Across the records below, how many lines include the word "will"? State only the number.

Material provided START

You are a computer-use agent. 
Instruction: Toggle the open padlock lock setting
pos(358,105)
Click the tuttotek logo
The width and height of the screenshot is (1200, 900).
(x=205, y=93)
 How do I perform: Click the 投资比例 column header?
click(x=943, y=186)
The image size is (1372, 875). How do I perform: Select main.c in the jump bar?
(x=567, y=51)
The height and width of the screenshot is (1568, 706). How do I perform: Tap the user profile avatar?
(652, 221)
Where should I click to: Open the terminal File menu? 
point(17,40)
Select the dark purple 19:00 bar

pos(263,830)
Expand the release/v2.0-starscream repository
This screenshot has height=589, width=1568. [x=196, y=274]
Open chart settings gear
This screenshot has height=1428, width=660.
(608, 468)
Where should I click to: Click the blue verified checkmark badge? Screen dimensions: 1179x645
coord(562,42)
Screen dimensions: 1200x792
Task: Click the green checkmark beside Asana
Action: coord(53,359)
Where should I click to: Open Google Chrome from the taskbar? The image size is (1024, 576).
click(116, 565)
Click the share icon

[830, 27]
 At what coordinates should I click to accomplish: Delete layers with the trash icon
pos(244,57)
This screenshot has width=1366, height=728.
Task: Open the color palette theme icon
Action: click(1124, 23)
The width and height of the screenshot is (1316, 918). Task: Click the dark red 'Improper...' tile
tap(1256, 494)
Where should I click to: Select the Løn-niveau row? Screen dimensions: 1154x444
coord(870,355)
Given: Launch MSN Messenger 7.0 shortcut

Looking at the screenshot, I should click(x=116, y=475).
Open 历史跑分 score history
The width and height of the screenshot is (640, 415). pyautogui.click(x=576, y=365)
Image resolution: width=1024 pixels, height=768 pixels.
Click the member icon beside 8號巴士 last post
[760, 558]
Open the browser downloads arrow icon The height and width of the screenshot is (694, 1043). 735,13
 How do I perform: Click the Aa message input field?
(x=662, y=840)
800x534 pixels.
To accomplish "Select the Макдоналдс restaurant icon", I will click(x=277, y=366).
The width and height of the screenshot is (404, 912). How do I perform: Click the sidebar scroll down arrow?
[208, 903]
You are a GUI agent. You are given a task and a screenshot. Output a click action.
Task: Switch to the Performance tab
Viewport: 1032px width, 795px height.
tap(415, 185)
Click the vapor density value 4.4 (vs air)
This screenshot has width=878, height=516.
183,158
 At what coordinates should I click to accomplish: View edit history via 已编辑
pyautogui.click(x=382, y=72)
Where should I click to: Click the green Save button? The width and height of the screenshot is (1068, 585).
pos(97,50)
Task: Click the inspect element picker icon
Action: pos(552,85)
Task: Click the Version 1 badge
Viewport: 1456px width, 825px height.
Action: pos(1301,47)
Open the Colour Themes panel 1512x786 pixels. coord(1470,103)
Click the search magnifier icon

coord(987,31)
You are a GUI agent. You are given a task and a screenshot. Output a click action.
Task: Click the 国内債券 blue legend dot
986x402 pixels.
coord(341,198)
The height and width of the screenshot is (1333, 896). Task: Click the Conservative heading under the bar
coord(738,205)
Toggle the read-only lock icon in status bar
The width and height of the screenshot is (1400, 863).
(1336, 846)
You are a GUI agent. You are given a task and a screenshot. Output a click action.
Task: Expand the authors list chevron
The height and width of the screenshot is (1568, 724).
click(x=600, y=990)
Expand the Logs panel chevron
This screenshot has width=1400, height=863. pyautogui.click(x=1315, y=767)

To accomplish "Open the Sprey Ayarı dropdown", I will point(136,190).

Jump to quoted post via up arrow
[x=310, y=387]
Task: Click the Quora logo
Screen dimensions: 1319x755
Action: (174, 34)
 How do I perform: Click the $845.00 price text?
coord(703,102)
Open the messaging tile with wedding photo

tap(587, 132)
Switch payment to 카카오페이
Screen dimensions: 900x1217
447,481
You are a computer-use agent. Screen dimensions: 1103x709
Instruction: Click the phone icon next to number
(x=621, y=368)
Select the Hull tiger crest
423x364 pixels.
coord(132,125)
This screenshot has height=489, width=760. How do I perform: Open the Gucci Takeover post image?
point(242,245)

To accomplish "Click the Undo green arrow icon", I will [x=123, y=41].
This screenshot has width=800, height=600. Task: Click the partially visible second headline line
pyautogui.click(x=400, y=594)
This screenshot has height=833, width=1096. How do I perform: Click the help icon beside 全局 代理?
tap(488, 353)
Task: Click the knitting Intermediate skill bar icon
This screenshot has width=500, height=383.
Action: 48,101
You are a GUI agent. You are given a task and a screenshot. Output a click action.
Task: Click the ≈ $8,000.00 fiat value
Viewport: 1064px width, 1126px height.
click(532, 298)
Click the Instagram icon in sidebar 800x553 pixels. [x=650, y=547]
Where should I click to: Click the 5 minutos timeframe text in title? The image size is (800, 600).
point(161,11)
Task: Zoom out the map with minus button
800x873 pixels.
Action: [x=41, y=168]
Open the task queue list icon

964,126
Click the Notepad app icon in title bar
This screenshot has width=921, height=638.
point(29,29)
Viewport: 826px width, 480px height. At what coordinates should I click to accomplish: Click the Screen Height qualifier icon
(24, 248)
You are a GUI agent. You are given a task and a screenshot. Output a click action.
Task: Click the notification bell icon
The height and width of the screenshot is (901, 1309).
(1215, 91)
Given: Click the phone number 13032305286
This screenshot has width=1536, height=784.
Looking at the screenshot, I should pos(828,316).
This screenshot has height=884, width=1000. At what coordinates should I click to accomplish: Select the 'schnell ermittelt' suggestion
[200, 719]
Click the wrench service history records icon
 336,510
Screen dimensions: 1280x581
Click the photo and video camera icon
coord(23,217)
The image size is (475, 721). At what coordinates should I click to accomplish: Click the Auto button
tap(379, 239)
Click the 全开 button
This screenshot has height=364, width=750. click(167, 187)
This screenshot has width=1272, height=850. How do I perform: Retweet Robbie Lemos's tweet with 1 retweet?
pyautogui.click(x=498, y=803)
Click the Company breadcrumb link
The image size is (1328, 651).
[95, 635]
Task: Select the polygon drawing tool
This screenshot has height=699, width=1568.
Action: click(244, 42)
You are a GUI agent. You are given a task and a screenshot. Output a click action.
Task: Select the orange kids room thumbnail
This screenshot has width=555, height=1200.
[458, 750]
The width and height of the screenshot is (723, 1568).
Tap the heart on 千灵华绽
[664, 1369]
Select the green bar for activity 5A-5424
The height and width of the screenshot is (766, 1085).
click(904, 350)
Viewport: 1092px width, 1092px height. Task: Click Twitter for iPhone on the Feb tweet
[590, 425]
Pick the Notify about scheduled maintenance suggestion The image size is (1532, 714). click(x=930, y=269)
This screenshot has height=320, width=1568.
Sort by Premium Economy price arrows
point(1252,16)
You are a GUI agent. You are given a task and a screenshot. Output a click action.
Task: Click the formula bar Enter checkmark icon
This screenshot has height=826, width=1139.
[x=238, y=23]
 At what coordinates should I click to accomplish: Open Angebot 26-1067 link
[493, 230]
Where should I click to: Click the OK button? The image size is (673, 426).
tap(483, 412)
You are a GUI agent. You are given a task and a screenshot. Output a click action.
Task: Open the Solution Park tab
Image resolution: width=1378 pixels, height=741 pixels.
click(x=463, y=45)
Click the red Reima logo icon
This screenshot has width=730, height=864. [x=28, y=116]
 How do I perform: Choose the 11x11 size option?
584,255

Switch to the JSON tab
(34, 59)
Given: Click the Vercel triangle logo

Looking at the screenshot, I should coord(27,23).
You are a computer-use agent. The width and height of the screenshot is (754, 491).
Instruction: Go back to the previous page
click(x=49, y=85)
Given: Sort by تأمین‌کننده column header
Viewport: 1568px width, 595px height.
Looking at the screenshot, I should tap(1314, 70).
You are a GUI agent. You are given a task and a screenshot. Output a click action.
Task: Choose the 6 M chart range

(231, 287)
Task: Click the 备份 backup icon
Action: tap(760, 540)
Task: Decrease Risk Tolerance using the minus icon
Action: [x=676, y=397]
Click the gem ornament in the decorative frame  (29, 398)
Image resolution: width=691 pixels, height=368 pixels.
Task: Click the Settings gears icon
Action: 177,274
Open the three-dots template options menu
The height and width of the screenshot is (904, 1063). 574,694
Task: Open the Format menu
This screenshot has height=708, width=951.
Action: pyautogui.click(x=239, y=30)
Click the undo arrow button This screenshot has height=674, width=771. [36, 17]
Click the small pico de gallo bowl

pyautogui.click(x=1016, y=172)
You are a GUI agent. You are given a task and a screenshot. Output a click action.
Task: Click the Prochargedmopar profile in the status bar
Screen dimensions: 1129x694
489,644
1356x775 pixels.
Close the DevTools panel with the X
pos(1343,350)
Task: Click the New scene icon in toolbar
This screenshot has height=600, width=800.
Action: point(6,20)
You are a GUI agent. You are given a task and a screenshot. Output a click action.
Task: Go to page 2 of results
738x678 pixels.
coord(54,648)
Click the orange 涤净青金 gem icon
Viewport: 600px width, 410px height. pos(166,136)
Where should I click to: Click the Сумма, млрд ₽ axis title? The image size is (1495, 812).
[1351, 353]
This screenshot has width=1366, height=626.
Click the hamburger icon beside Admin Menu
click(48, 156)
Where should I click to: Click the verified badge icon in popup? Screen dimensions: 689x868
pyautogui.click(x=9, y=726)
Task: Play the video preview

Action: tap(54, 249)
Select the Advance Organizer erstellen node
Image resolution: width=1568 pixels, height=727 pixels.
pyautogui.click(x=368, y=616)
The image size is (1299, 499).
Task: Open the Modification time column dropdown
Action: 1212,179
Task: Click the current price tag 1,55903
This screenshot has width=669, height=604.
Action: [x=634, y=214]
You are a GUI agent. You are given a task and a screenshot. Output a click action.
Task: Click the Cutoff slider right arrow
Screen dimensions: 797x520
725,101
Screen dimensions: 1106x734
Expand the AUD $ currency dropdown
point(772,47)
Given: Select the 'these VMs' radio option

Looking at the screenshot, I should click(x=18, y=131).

Material provided END

- **Solution**:
3